Modeling bacteriophage attachment using adsorption efficiency

Typically, models of bacteriophage adsorption consider the process in two steps: reversible and irreversible attachment. In this study, a recently introduced one-step adsorption model, the adsorption efficiency model, is used to describe the adsorption of T-series bacteriophages to Escherichia coli. The adsorption efficiency model simplifies phage attachment to a single step: irreversible binding. The adsorption efficiency (ɛ) is used to account for unadsorbed phages. The model accurately describes T-series phage adsorption (T2, T4, T5, T6, and T7) under a variety of conditions. In addition, the model is compared to a commonly used two-step adsorption model, the sequential model.
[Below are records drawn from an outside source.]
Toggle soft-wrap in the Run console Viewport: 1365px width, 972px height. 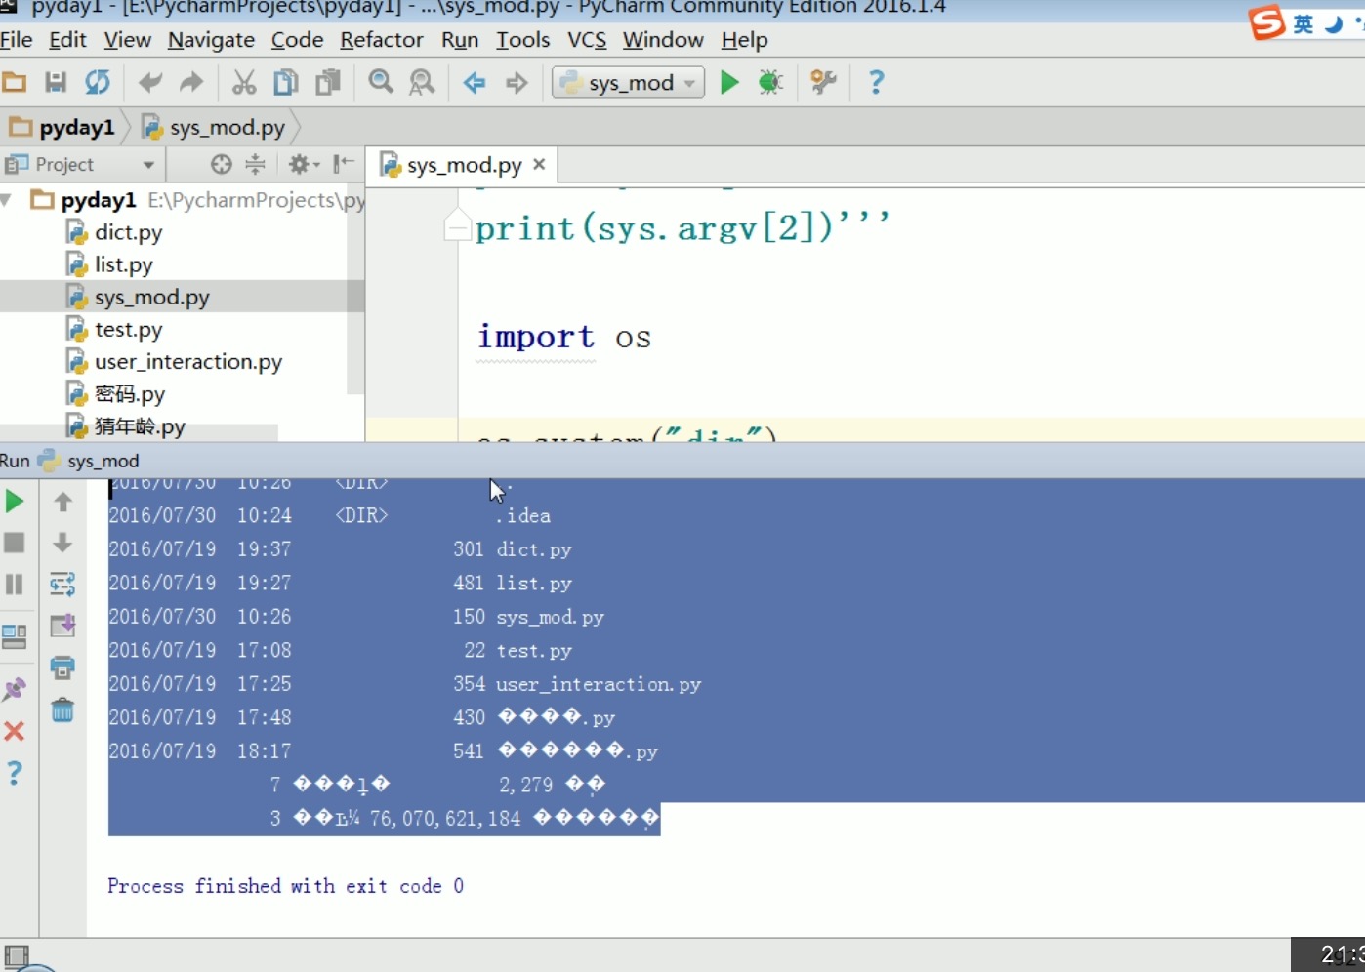(62, 585)
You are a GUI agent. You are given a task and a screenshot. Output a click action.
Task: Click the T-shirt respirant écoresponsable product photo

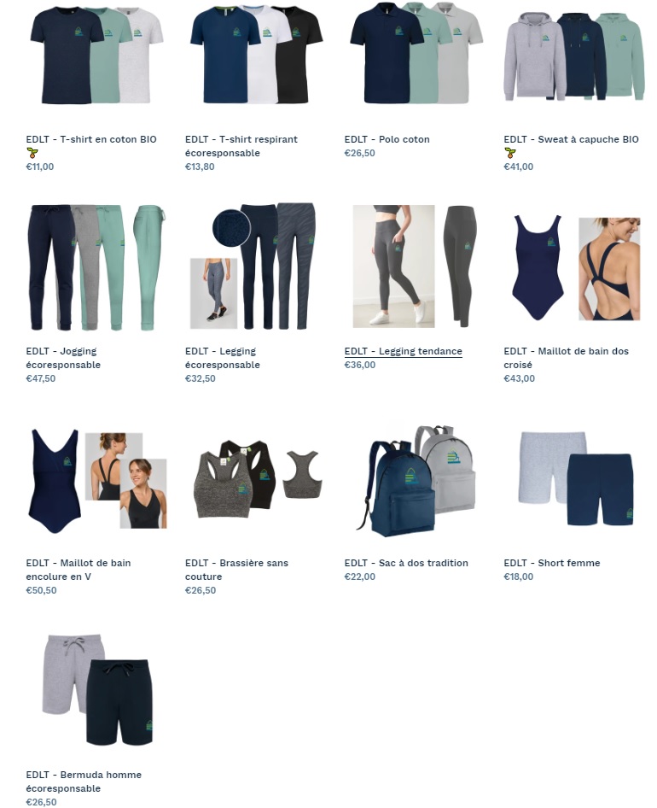(257, 55)
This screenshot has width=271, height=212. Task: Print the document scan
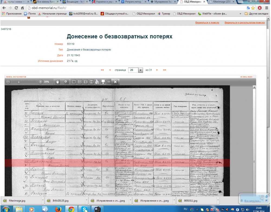[97, 82]
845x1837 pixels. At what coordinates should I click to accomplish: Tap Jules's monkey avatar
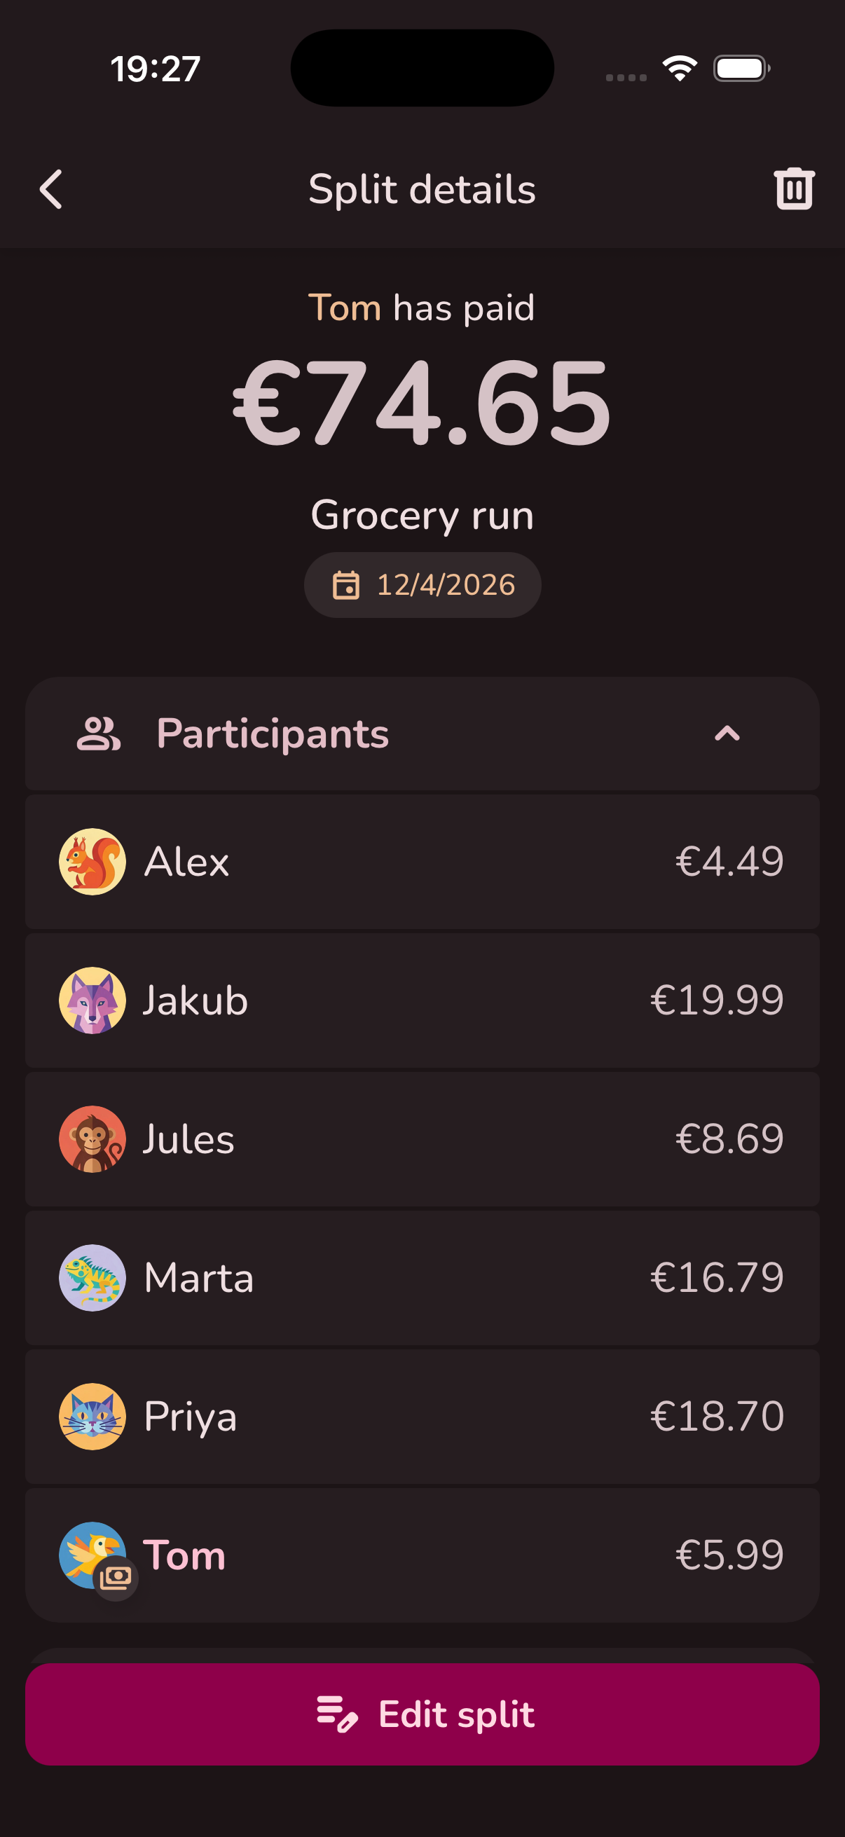click(x=93, y=1139)
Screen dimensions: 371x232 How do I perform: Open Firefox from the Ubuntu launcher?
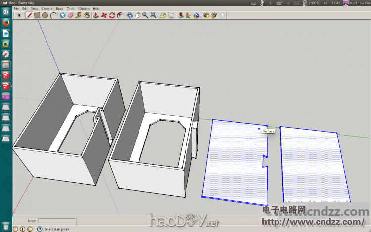[6, 23]
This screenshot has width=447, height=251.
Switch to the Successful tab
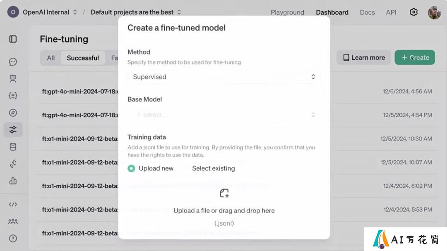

Experimental data support the assumptions of the adsorption efficiency model and suggest that the reversible first step of T-series phage adsorption is equivalent to irreversible attachment under the conditions tested. The adsorption efficiency model was not appropriate for a phage λ strain lacking side tail fibers. However, the model did agree with data previously published for a strain of phage λ possessing side tail fibers, as is the case of all T-series strains tested. This suggests that the adsorption efficiency model applies to phages containing side tail fibers

► Demonstrates robustness of adsorption efficiency model.
► Shows the applicability of adsorption efficiency model to different phages.
► Gives experimental support for assuming reversible step in adsorption is negligible.
► Demonstrates better fit of model compared to common sequential adsorption model.
► Shows limits to model, e.g. it does not apply to phages without side tail fibers adsorption.